Comment 7 for bug 399954

Revision history for this message
Jamie Strandboge (jdstrand) wrote :

> Firstly we call "ifup" from udev for most standard network devices, and this happens very early in the boot sequence. At this point the /var/run/utmp file doesn't exist, so runlevel will output that error and exit because it can't find the file.

Yes, and it is because of udev calling dhclient that all these shenanigans are needed-- the profile must be loaded before dhclient is started otherwise it is unconfined.

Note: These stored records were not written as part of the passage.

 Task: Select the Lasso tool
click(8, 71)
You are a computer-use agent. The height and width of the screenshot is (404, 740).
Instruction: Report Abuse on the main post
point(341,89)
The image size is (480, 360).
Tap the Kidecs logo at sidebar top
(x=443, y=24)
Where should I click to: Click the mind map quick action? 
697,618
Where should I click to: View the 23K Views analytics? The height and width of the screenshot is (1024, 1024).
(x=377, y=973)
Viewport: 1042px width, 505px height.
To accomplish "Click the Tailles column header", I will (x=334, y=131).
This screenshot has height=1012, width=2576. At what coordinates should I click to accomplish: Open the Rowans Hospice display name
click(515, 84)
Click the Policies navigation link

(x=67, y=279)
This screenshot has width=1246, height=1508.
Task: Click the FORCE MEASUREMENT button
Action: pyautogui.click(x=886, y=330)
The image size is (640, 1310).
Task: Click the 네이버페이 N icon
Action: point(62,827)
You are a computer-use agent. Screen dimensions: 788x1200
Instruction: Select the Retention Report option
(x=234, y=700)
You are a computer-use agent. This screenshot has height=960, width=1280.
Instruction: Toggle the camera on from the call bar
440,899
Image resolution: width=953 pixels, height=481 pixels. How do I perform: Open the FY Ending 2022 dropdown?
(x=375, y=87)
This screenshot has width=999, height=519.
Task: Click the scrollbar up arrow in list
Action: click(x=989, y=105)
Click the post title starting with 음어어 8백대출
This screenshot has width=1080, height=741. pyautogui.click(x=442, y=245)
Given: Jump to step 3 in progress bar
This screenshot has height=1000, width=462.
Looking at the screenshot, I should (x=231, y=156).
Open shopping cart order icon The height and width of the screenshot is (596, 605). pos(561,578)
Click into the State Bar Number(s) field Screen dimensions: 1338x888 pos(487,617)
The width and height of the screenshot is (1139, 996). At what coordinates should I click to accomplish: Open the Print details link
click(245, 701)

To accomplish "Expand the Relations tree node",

> Secondly "runlevel" inherently returns undefined data when running through rcS.d, because you have not yet entered a runlevel. rcS.d is not the "single-user runlevel", it is the sysinit phase; until this is completed, you are neither in single-user mode *or* multi-user mode. You're still bootstrapping the system.

I am aware of that. The point of:

while [ ! -e "$AAPROFILES" ]; do
    # If apparmor is not loaded by the time we leave rcS, we go into S from
    # another runlevel, or are in a non-S runlevel, just exit
    runlevel | grep -E -q '( [0-9]|[0-9] S)' && exit 0
    sleep 1
done

was to quietly wait around for AAPROFILES to show up, or exit if they didn't by the time we went into a numbered runlevel or went into S (I observed going into 'S' was needed when testing this on Jaunty, though I don't recall why off-hand). Due to the silent waiting, this coped with /var/run being a tmpfs just fine (ie it waited). This technique had the added benefit of working even if a big fsck occurred on /.

I thought that entering single user mode would result in 'S 1', but I'll take your word that it does not.

That said, while this did work on Jaunty just fine in my testing (and the lack of bug reports bears this out), it is clearly too brittle and I'll need to rethink it.